Take every line in the entries that includes the word "Given" and copy it.

START EXTRACTED RECORDS

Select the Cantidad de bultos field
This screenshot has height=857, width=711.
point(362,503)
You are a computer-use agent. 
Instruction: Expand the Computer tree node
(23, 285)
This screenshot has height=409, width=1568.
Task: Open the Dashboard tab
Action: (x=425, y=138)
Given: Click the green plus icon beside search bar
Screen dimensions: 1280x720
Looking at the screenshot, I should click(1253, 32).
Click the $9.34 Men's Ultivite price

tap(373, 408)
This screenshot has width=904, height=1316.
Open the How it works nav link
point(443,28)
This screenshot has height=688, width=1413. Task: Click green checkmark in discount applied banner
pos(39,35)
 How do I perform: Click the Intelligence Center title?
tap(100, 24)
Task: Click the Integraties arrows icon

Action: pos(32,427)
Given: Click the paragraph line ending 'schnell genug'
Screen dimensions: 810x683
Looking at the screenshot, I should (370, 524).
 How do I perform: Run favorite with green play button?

END EXTRACTED RECORDS

### ANSWER TO THE PROBLEM
Given: Click the green plus icon beside search bar
Given: Click the paragraph line ending 'schnell genug'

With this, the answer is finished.